It was not some great, overpowering realization, as I had often imagined it being. It was simple, sweet and natural, as though it had been waiting for me these past ten years in this lovely, secluded room on Coney, with the light streaming in through the high, arched windows and the piano resting on the shining hardwood floor. It was a quiet thing— not a cry of triumph or a sob of unbearable joy, but a whisper. Soft and gentle, welcoming. Peaceful. Intended for my ears alone. A soft smile crept across my lips. Here, in this quiet, unassuming room, I had received the gift I had thought I would never even glimpse again, the gift of music. I could sing again. Then I heard footsteps behind me, quietly echoing on the polished wood, and the spell was broken. 

I knew it was Erik before I turned around; I could not say how, but I did, as surely as I knew that I stood there. I turned, and there he was, a few sheets of music in his hand and an unreadable expression on his face behind his mask as he stood there watching me. For a long moment, neither of us said anything— indeed, what was there to say? I had been directed to this room to practice; surely he knew that; after all, he was the one who had commanded it to be so. I was simply waiting for my new accompanist now; I had not expected him to be here. At last I broke the silence that was quickly freezing between us. 
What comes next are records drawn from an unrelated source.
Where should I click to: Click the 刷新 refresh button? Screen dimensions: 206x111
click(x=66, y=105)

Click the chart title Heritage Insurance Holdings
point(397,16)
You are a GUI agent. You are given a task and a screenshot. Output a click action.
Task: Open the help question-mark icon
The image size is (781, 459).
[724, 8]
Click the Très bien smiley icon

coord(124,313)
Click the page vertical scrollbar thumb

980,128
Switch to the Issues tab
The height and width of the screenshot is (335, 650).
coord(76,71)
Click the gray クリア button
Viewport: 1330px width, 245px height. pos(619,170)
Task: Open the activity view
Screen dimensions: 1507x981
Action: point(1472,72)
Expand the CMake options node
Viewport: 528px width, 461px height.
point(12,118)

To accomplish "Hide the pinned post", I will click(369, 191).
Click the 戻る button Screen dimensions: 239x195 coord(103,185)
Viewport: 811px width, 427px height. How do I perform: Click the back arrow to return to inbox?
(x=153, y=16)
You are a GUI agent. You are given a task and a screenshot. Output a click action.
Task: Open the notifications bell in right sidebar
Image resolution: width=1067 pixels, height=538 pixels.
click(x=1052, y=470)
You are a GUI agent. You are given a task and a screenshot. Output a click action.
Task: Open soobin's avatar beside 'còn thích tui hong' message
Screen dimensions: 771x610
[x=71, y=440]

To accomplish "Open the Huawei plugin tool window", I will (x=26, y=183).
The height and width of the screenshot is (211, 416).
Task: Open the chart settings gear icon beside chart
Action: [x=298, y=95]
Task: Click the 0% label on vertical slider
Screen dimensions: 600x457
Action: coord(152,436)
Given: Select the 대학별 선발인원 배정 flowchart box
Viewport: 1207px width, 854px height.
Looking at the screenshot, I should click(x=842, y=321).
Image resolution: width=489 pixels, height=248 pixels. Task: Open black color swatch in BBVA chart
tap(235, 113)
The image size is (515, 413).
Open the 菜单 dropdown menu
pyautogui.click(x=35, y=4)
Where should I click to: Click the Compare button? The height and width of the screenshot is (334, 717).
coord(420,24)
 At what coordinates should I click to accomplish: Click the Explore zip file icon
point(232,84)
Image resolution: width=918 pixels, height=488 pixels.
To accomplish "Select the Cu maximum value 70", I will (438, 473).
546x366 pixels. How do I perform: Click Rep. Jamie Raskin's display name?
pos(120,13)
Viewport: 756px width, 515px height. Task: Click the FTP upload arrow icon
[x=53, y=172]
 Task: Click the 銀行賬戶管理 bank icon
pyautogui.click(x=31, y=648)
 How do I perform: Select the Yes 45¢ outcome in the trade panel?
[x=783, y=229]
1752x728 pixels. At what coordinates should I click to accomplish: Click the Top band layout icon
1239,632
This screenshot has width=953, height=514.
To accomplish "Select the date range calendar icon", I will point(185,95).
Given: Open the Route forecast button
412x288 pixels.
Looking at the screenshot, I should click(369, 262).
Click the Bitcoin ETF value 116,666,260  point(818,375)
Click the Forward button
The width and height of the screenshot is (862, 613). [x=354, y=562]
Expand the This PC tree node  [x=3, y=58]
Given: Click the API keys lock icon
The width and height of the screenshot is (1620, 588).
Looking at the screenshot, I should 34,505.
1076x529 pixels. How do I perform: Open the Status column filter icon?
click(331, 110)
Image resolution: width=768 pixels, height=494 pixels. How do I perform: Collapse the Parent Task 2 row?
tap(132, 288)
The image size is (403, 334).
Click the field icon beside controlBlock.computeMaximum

“What are you doing here?” 

Some of the tension in his shoulders seemed to release, and he strode into the room and began to deftly arrange the music he carried at the piano. “I have come to provide you with proper accompaniment, madame. As I recall, you insisted that the last pianist simply would not do, and demanded to be given an entirely new space in which to rehearse, along with an accompanist suitable for one of your abilities. I am merely here to provide you with the satisfaction of those perfectly reasonable demands, as I promised.” 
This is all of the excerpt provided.